The agreement also sets out an evaluation path for MicroVision's next-generation Halo lidar sensor, designed as a forward evolution of Iris with full backward system compatibility. The architecture allows fleet operators to upgrade sensor capability without redesigning existing truck installations, reducing the total cost of a technology transition for large equipment fleets.
Financial terms of the development deal were not disclosed. The OEM counterparty, described as the world's leading manufacturer of construction and mining equipment, was not named.
Strategic Context
The agreement is a direct commercial application of MicroVision's February 3, 2026 acquisition of lidar assets from Luminar Technologies (Nasdaq: LAZR) for $33 million. That transaction transferred intellectual property, sensor inventory, and associated technology for both the Iris and Halo platforms, repositioning MicroVision as a multi-vertical industrial autonomy supplier rather than an automotive-only lidar developer.
MicroVision's Q1 2026 financial results reflect the strategic repositioning in motion: revenue rose 50% year-over-year as industrial shipments ramped, and gross margin expanded from 7% to 39%, surpassing prior guidance. The company has reported revenue-generating deployments across autonomous trucking, hauling, and mining applications, with the June 10 announcement representing the most significant OEM partnership confirmed to date.

### Instructions
**1.** List the three things that, according to the MicroVision article, the acquisition of lidar assets from Luminar Technologies transferred.
**2.** According to the MicroVision article, what did MicroVision's gross margin expand from and to in its Q1 2026 results?
**3.** Write the next part of the article about MicroVision's OEM agreement, starting after its final sentence.

### Raw data
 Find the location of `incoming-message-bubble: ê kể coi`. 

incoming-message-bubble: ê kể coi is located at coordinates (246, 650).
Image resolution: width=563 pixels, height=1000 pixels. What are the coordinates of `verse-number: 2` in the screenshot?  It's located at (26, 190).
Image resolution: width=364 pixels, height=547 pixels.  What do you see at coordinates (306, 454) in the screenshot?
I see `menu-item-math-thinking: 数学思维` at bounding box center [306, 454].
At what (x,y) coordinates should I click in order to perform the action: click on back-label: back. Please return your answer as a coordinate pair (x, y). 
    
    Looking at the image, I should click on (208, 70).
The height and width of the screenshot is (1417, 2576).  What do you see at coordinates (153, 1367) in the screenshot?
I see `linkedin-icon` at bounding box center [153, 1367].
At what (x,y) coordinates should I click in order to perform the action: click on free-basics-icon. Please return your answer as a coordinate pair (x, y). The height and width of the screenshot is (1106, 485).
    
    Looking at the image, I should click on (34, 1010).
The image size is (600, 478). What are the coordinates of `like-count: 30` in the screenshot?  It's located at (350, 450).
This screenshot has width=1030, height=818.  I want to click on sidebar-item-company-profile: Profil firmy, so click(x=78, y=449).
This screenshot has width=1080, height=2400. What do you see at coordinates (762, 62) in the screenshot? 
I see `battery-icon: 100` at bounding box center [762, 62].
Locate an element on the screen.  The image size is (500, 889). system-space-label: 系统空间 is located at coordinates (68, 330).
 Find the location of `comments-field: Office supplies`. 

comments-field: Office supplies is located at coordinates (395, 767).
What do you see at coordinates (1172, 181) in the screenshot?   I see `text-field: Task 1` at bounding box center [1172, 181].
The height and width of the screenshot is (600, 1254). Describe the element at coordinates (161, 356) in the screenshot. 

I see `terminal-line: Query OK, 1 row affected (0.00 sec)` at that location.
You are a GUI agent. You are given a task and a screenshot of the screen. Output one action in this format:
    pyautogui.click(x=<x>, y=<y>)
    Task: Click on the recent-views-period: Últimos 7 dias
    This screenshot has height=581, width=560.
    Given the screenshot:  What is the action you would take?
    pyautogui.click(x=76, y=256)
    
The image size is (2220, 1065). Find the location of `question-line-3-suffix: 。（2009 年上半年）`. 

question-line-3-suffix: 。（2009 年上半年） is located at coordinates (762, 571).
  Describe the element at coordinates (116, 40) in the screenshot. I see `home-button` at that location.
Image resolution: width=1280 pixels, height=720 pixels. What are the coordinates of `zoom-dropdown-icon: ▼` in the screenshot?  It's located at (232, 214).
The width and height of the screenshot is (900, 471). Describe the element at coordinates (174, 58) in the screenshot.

### Answers to the problems
**1.** Intellectual property, sensor inventory, and associated technology

**2.** It expanded from 7% to 39%.

**3.**
Autonomous hauling presents a compelling economic case for advanced sensor integration. Off-highway haul trucks are among the largest and most capital-intensive vehicles in industrial operations, and unplanned downtime or a collision in an active quarry or open-pit mine can cost hundreds of thousands of dollars per incident. Mining and aggregates operators have intensified investment in automated haulage systems to improve safety outcomes, asset utilization, and operational efficiency — conditions that demand long-range, all-weather perception performance well beyond standard automotive lidar specifications.
The Lidar Stocks Landscape
The global lidar market is valued at approximately $3.32 billion in 2026 and is projected to reach $7.79 billion by 2031, with North American demand forecast to grow at a 30.9% compound annual rate through 2030 on the back of accelerating deployments in mining, construction, logistics, and autonomous mobility.
Among lidar stocks, MicroVision competes alongside Ouster (Nasdaq: OUST) and Innoviz Technologies (Nasdaq: INVZ) for industrial and automotive perception contracts. Luminar, which divested its Iris and Halo assets to MicroVision, has refocused on its own long-range platform and software stack following a restructuring that targeted $50–65 million in annual cost reductions.
MVIS shares were trading near $0.62 on June 10, down approximately 6% on the session in thin volume. The stock had gained roughly 3.3% over the prior 30 days while carrying a trailing 12-month total return of -46.4%. Analyst coverage remains limited, with a consensus direction of Strong Buy and an average price target near $2.50.
Outlook
The Master Development Agreement with a globally dominant OEM validates MicroVision's pivot toward large-scale industrial autonomy at a pivotal phase for the company. The joint structure — spanning design, validation, and commercialization — indicates a multi-year engagement tied to equipment production timelines rather than a discrete sensor purchase order. Near-term execution will depend on field validation of the Iris platform under industrial duty cycles, successful integration with the OEM's autonomy software architecture, and progression toward volume production commitments. A move to series deployment would represent MicroVision's first large-scale OEM program since the Luminar asset acquisition reshaped its product portfolio.